# [Document extract]
QUESTION: I find this forum to be incredibly useful. I think it's really interesting, because I wouldn't use it the way you use it; but I would use it. I would modify this and use it to evaluate individual tapes in our collection, and I would tag all those tapes with a modified version of this. What I see that is really important is that it is a terrific way of translating, a sense of values- and information -about a specific tape to a younger generation of workers. In some cases, they don't know the value of the individual piece and in a lot of cases; they don't even know who the artist is. So if all this could be tagged and evaluated, with a prioritized list - then that can be carried through time for a group of people who don't actually understand the importance of the original material.
STAUDERMAN: I remember you said yesterday that you also had to change or mix into some of your grant proposals some things you knew were important, but that you didn't feel contemporary grant reviewers would understand as important. The thing that something like this tool does for you is it says “we have a legitimate system of going through our collections and determining for ourselves what's important. You don't need to know who these artists are; we've documented why they're important. This is our legitimate system of review.” Then you don't have to worry about whether or not they've heard of your most important artist from that generation doing whatever they're doing. That is something that might be useful.
DARA MEYERS-KINGSLEY: What about adding the issue of appropriate storage conditions to this form? In other words, where are the materials presently stored, and once you've made copies, will they be appropriately stored? I would assume that becomes a risk, or physical condition part of the survey.
STAUDERMAN: Well, this is where this needs a narrative, you know?
QUESTION: Is the collection catalogued?
PIP LAURENSON: I love this way of thinking about it. I think what conservation adds at this point is that we have this obsession about risk assessment, which is giving us a way of thinking about that which we should really worry, and how we should direct our anxiety. This is what conservators do, they worry a lot. One of the things that I would like to see come out of this meeting is that we take Sarah's form and think about what the areas are that we need to enhance to get more accurate assessments. One thought I had was we need to better understand what sort of failures we have in playback. Quite often we have something categorically different between digital failures in playback from the analog formats. We've got different types of failure going on, which involves different notions of risk. We have points where error correction mechanisms hit a peak, and the sort of creativity involved in getting those back is different from cleaning a tape that's got sticky shed. That was one thought in terms of trying to determine where the research needs to go, so we can make some assessments there, and with the storage issue and the nature of risks with different formats.

# [Set exercise 1]
Reproduce the rows from the line containing "SCRAMBLER500 (91, 191)" through the last row, keeping every line unchanged.
These rows bear no relation to the discussion transcript.

# [Item-finding records]
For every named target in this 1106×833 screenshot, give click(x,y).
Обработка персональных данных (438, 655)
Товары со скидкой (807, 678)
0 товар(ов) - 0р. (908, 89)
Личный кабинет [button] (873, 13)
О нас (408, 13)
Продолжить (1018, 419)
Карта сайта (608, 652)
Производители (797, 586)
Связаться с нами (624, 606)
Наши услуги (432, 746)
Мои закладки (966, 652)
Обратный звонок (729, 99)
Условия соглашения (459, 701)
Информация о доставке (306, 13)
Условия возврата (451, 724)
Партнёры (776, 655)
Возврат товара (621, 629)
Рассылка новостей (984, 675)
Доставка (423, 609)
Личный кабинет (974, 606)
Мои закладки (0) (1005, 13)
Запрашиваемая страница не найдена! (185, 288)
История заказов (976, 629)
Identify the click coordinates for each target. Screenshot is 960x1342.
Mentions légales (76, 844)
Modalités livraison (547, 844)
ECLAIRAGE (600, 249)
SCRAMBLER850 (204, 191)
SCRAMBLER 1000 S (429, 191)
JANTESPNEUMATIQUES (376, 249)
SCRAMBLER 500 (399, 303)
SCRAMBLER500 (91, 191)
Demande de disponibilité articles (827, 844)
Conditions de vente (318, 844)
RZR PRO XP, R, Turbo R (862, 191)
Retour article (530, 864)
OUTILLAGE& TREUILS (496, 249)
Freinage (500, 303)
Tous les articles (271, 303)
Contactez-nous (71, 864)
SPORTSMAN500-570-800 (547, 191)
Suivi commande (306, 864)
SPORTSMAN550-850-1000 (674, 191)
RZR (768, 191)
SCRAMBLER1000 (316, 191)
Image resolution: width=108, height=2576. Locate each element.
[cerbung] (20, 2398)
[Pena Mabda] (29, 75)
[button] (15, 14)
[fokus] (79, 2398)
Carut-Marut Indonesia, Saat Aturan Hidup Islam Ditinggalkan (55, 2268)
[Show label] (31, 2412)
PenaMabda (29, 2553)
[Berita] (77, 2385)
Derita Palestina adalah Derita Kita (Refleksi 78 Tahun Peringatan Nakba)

# [Set exercise 2]
From the discussion transcript, write out the passage from "DARA MEYERS-KINGSLEY: What" to "narrative, you know?" word for word.

# [Complete response 1]
SCRAMBLER500 (91, 191)
Demande de disponibilité articles (827, 844)
Conditions de vente (318, 844)
RZR PRO XP, R, Turbo R (862, 191)
Retour article (530, 864)
OUTILLAGE& TREUILS (496, 249)
Freinage (500, 303)
Tous les articles (271, 303)
Contactez-nous (71, 864)
SPORTSMAN500-570-800 (547, 191)
Suivi commande (306, 864)
SPORTSMAN550-850-1000 (674, 191)
RZR (768, 191)
SCRAMBLER1000 (316, 191)
Image resolution: width=108, height=2576. Locate each element.
[cerbung] (20, 2398)
[Pena Mabda] (29, 75)
[button] (15, 14)
[fokus] (79, 2398)
Carut-Marut Indonesia, Saat Aturan Hidup Islam Ditinggalkan (55, 2268)
[Show label] (31, 2412)
PenaMabda (29, 2553)
[Berita] (77, 2385)
Derita Palestina adalah Derita Kita (Refleksi 78 Tahun Peringatan Nakba)

# [Complete response 2]
DARA MEYERS-KINGSLEY: What about adding the issue of appropriate storage conditions to this form? In other words, where are the materials presently stored, and once you've made copies, will they be appropriately stored? I would assume that becomes a risk, or physical condition part of the survey.
STAUDERMAN: Well, this is where this needs a narrative, you know?